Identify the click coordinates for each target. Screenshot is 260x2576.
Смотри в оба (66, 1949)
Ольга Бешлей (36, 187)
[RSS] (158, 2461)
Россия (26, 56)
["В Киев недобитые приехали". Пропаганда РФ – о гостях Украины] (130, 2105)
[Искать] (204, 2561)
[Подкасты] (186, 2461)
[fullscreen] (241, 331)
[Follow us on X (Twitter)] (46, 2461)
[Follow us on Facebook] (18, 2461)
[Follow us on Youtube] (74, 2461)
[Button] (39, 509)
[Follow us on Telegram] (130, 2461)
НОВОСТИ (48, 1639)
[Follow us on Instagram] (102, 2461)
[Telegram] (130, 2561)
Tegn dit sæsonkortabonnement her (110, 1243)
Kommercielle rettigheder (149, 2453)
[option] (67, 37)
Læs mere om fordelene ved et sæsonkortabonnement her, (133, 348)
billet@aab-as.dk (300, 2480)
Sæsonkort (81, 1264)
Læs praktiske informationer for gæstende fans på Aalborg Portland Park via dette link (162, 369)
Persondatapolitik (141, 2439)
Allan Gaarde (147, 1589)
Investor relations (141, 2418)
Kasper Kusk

_The problem_
Please transcribe the data exactly from its first line. End with the line that contains "[Follow us on Telegram] (130, 2461)".

_Solution_
Identify the click coordinates for each target. Screenshot is 260x2576.
Смотри в оба (66, 1949)
Ольга Бешлей (36, 187)
[RSS] (158, 2461)
Россия (26, 56)
["В Киев недобитые приехали". Пропаганда РФ – о гостях Украины] (130, 2105)
[Искать] (204, 2561)
[Подкасты] (186, 2461)
[fullscreen] (241, 331)
[Follow us on X (Twitter)] (46, 2461)
[Follow us on Facebook] (18, 2461)
[Follow us on Youtube] (74, 2461)
[Button] (39, 509)
[Follow us on Telegram] (130, 2461)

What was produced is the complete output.